Pretendo mostrar que, entre os Guajajara, há modos tradicionais de solucionar conflitos internos sem que,
para isso, se recorra à tecnologia prisional. No entanto, muitas vezes os aparelhos policiais e judiciários
do Estado brasileiro incidem sobre o cotidiano do povo, ora como forças exógenas que se impõem às práticas
tradicionais, ora como parceiros e aliados. Entre esses dois extremos, há toda uma miríade de situações da
vida real que são constantemente e cotidianamente problematizadas pelos próprios Guajajara e que variam de
aldeia para aldeia, de território para território.
Durante a realização do trabalho de campo, foi possível classificar as práticas de solução de litígio em
três tipos: simples, média e complexa, que variam conforme os atores envolvido e, principalmente, a
participação do sistema de justiça do Estado Brasileiro, ou seja, a justiça universalizante. Dependendo da
transgressão causada pelo indivíduo, o grau da punição a ser aplicado pode variar, assim como o conjunto do
júri para a deliberação da pena do sujeito causador de um conflito. De todo modo, é possível afirmar que a
comunidade constitui regras para tomar uma decisão e para manter essa decisão em vigência, nas percepções de
suas características tradicionais. Além disso, se percebeu também que, para os Guajajara, a unidade jurídica
não é o indivíduo, mas a pessoa e suas redes amplas de relações. Por isso, a análise de casos de conflitos
precisa ser ponderada com cautela, para não influenciar na exaltação dos clãs do acusado e da acusação.

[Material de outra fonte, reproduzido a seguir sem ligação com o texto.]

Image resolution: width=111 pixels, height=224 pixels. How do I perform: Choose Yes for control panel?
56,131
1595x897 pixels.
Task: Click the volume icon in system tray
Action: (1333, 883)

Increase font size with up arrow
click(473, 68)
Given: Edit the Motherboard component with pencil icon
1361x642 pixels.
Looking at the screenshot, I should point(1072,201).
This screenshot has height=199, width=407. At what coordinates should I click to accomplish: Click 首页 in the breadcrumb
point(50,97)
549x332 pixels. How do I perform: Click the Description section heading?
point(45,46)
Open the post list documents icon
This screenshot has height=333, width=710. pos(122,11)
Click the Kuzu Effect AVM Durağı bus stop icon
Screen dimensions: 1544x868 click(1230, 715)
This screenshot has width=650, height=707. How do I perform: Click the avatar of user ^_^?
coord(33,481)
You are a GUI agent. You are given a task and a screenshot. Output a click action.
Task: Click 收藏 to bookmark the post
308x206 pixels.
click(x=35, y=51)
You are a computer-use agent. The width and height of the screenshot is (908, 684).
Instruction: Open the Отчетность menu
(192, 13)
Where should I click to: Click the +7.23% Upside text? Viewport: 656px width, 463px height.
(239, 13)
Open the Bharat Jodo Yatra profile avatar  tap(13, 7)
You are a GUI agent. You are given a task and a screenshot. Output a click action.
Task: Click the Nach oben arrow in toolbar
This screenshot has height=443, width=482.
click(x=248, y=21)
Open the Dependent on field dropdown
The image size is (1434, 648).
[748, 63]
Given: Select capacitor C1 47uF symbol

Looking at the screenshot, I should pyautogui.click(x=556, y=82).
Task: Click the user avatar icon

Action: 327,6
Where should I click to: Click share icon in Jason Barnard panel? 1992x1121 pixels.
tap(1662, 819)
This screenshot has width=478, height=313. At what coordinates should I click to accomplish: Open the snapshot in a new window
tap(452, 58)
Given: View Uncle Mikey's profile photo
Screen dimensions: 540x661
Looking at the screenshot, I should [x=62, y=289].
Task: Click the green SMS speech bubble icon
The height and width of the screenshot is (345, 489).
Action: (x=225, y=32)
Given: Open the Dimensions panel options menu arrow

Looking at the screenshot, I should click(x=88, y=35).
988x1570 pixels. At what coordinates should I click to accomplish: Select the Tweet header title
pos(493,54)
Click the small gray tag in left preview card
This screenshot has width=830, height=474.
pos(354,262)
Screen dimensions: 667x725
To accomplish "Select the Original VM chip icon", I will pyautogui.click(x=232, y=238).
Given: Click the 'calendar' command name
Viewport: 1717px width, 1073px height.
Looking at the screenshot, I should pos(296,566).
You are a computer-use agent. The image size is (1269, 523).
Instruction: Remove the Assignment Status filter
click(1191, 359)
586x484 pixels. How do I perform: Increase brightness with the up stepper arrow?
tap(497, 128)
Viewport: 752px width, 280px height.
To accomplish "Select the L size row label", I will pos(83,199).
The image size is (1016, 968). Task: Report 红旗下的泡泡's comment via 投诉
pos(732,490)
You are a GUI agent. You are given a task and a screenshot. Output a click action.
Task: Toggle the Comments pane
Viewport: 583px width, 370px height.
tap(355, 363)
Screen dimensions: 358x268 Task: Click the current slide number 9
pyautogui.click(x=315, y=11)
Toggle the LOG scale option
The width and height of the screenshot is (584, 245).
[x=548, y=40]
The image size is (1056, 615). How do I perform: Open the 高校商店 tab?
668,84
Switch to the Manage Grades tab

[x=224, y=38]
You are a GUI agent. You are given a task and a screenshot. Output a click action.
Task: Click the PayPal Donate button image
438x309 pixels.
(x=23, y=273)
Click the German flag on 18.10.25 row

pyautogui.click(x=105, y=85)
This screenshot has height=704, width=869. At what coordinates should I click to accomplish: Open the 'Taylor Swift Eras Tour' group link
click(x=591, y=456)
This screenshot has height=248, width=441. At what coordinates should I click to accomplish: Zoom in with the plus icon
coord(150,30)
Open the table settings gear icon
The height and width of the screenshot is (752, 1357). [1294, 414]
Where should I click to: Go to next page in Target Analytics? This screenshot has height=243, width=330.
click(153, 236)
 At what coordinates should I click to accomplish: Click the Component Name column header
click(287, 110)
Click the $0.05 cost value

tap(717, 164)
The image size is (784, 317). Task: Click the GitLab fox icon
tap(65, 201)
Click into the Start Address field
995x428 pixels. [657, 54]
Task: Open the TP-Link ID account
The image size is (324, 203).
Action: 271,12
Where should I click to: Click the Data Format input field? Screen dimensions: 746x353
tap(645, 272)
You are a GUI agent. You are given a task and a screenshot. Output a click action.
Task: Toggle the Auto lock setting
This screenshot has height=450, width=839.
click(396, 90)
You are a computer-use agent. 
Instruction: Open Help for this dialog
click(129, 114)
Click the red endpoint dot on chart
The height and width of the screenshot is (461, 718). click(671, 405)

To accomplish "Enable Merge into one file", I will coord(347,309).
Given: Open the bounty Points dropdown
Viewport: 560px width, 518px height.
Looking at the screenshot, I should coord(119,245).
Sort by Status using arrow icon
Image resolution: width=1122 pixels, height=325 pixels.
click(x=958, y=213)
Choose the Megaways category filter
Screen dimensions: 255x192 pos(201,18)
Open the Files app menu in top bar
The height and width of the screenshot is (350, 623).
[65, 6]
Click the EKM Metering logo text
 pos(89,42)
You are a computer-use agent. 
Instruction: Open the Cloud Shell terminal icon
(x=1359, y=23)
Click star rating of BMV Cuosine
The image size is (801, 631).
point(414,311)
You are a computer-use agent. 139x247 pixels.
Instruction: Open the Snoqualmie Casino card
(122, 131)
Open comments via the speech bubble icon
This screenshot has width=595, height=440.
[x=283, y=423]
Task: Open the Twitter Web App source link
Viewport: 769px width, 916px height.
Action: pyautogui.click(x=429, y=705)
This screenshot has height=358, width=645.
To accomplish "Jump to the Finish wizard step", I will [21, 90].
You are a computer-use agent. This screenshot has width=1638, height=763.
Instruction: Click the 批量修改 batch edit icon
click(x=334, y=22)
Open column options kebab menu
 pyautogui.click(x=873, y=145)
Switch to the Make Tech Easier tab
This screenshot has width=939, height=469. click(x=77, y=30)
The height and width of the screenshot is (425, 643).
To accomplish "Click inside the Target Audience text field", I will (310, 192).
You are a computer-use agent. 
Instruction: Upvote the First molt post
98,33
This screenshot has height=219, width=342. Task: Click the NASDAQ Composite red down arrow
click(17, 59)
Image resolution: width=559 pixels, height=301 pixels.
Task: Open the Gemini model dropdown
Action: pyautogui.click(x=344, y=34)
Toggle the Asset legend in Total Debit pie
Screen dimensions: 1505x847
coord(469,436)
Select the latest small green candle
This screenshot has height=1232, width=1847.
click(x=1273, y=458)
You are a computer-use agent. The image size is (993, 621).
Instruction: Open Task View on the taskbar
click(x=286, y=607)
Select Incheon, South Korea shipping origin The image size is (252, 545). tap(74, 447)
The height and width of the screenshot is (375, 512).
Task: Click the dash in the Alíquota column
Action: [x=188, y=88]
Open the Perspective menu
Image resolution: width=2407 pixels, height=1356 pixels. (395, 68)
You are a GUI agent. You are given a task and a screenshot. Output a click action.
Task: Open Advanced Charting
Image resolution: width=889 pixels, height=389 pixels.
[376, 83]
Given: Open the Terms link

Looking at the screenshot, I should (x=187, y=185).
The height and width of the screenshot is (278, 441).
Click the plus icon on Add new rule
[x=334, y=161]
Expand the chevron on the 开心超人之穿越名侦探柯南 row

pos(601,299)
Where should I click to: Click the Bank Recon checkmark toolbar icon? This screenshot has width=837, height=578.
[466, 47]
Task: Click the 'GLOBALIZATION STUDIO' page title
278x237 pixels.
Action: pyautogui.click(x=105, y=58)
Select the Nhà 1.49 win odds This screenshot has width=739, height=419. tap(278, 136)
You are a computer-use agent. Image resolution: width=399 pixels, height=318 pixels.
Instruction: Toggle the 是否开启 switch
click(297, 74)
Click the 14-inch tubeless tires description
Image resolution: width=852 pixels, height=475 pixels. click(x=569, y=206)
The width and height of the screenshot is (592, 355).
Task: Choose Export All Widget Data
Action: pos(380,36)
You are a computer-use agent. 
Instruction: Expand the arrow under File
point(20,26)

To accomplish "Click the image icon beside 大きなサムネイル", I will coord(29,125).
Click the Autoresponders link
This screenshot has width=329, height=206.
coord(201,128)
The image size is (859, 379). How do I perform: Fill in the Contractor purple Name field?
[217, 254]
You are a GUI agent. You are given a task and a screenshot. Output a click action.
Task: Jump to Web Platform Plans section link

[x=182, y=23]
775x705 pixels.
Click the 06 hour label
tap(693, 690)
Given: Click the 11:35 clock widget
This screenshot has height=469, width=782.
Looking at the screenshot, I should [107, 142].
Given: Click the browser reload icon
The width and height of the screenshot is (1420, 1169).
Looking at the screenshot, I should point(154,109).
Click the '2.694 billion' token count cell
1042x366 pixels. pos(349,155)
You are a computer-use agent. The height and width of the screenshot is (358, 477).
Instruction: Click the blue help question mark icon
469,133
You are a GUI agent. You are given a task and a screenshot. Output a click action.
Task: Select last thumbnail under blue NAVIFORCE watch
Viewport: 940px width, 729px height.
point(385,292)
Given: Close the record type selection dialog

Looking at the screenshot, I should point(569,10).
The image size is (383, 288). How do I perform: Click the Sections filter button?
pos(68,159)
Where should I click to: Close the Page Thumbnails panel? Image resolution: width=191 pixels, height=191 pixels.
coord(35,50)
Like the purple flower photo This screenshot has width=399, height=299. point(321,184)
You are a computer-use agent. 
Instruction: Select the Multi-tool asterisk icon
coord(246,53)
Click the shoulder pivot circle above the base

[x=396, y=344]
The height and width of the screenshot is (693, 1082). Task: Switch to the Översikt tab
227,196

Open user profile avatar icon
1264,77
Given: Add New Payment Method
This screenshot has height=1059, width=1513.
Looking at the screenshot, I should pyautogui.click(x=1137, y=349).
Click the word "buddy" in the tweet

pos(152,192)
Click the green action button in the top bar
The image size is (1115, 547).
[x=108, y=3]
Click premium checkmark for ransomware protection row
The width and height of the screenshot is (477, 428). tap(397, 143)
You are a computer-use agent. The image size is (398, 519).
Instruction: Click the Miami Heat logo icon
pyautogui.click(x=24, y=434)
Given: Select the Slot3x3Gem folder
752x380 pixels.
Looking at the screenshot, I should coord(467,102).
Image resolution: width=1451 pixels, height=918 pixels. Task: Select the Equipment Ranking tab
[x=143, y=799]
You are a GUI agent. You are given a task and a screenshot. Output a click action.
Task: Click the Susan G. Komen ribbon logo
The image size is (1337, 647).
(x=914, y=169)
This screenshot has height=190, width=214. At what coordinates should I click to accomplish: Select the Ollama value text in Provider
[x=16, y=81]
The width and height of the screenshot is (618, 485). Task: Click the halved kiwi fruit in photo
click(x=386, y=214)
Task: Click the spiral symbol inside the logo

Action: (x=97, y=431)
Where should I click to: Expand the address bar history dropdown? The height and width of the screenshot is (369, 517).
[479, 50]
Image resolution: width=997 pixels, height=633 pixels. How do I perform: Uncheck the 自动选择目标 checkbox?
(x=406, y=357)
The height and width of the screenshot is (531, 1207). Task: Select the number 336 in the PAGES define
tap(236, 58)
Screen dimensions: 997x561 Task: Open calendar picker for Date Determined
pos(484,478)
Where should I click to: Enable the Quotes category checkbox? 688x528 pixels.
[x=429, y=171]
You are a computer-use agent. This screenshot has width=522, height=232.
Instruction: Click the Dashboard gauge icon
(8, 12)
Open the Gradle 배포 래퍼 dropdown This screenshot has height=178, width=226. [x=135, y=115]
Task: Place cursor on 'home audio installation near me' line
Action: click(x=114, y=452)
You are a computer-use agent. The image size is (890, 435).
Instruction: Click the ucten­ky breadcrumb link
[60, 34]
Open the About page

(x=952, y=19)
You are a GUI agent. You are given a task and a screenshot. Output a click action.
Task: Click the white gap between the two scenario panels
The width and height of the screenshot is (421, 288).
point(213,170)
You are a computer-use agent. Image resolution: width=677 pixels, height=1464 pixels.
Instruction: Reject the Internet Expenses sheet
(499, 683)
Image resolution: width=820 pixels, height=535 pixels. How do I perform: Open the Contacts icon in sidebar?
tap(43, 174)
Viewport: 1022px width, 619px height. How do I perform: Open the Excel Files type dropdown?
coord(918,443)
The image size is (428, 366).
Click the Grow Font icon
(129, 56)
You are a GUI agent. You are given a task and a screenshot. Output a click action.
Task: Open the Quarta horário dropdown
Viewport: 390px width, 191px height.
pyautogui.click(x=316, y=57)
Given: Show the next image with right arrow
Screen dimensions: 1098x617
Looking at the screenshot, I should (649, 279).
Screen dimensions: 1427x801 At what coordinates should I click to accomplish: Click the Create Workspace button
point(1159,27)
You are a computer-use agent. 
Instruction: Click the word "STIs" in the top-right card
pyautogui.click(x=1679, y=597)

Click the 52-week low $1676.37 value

Os conflitos causados por litígios nesta T.I. demonstram características peculiares da política interna, do
modo como esses Guajajara tratam os seus conflitos, baseados em princípios morais de regras internas de
condutas. Mas conclui-se que, devido às mudanças ocorridas na região, foram desencadeadas relações
interétnicas com o sistema de justiça da sociedade abrangente, que em alguns casos vem se impondo às
alternativas praticadas pelos Guajajara para tratar conflitos internos. Contudo, este trabalho chama atenção
para pontos em que a sociedade civilizada tem muito que aprender com uma comunidade indígena, em particular
na significação de percorrer outros caminhos na cientificidade do estudo teórico sobre conflito, crime, e na
maneira de julgar uma pena a um transgressor da ordem.